The young firm (formed in 2010) represents and licenses the intellectual property of the University of Iowa. The university conducts research and development; the company markets and distributes software suites.

Santos and Sophia are part of a new outsourcing trend. This time, the jobs are not shifting from high-salaried, skilled workers in the First World to low-cost laborers overseas. Instead, they’re shifting from human workers to digital workers. But you may take comfort in the fact that the types of operations ceded to digital humans are the works many of us would consider too dangerous, stressful, or painful to perform to begin with. (Sometimes, they’re literally backbreaking jobs.) When the Army needs to figure out how a 10-pound vest would affect a sniper’s agility and fatigue level, when an automaker needs someone to crawl into a tight space previously untested, when a plant manager needs someone to perform a series of ergonomically risky maneuvers, they may now turn to digital human models (DHMs).

Some manufacturers use digital human models to identify and correct ergonomic issues in tight-fitting vehicles, like the cockpit of a plane. The simulation shows Siemens PLM Software’s Jack and Jill.

Working with CAD Geometry


 DHM-incorporated simulation exercises often involve 3D CAD files because the human-machine interaction usually takes place in a virtual environment, detailed and populated with standard CAD objects (3D models of armored vehicles, mechanical assemblies, and plant layouts, for example). Studying product designs (how a driver might navigate inside a smaller-than-average electric car) and manufacturing operations (how a repair technician might install an exhaust pipe) invariably require a mix of files created in different CAD programs. Therefore, for DHM-incorporated simulations, a solution that can accommodate— in other words, import—not just the software maker’s proprietary format, but also many different CAD formats, is preferable.

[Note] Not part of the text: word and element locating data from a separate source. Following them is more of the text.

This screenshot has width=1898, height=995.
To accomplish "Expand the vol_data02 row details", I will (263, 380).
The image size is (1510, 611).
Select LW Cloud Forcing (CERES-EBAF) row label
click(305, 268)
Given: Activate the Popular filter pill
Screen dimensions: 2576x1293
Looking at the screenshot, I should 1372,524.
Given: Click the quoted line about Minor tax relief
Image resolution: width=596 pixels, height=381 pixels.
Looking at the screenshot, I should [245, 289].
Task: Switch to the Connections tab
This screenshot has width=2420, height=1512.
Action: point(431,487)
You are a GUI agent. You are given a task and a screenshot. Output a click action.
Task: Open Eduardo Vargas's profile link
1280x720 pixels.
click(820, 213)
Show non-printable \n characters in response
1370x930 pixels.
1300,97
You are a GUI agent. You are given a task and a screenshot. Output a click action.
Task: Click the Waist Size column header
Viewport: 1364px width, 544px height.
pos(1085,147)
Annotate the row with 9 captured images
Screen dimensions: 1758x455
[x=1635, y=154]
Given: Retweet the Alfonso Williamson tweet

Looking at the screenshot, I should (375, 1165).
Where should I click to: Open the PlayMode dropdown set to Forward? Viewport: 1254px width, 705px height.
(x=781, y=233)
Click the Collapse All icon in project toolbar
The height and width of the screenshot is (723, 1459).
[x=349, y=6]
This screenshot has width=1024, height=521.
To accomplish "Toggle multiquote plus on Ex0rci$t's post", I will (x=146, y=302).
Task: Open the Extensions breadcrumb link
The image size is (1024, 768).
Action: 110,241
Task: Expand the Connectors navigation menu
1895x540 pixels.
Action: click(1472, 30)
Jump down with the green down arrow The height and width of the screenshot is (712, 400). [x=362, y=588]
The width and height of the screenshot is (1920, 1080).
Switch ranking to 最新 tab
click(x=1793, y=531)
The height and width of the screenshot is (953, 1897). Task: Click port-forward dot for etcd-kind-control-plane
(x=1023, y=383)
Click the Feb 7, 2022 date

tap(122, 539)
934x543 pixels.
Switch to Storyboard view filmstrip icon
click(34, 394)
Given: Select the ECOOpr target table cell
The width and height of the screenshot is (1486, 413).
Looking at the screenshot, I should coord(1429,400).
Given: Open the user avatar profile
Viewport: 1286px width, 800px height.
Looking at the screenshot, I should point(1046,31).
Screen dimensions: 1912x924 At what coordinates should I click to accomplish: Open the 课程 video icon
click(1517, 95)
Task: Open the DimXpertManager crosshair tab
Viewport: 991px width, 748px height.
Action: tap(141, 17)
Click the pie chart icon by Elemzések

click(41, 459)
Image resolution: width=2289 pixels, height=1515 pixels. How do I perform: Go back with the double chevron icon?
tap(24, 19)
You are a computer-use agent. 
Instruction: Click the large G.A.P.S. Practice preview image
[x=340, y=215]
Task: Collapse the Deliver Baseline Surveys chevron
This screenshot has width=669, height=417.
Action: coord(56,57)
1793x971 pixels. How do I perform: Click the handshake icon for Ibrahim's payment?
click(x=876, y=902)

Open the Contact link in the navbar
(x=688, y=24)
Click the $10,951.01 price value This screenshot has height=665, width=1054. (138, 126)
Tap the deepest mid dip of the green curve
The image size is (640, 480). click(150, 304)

Many design, engineering, and simulation software makers have been developing and perfecting their own technologies to cater to this relatively new field. Siemens PLM Software’s digital humans, called Jack and Jill, are part of the company’s Tecnomatix digital manufacturing software suite and integrated with the company’s NX CAD package. A basic version of PTC’s digital manikin is included in the company’s flagship product, Creo Parametric (formerly Pro/Engineer). Another version with greater functionalities, dubbed PTC Creo Manikin Extension, can be purchased from Dassault Systemes’ Virtual Ergonomics Solutions suite, which includes male and female digital manikins called Teo and Sia, and are integrated with the company’s CATIA (CAD), DELMIA (computer-aided manufacturing), and ENOVIA (product lifecycle management) software packages. SantosHuman partners with Okino Computer Graphics, a CAD translation technology developer, to make its DHM software compatible with industry-standard 3D file formats.

Human Constraints


Unlike the type of semi-autonomous extras and player-controlled characters commonly found in video and computer games, digital humans used in simulation are designed with significant motion restrictions. In virtual environments like Second Life and World of Warcraft, an avatar could be a 9-foot-tall, blue-skinned elf archer with superhuman strength. After a few quests, he may even be permitted to wield a club twice the size of his body mass or fly through the clouds. After all, doing what’s not physically possible in real life is one of the main attractions of the virtual world.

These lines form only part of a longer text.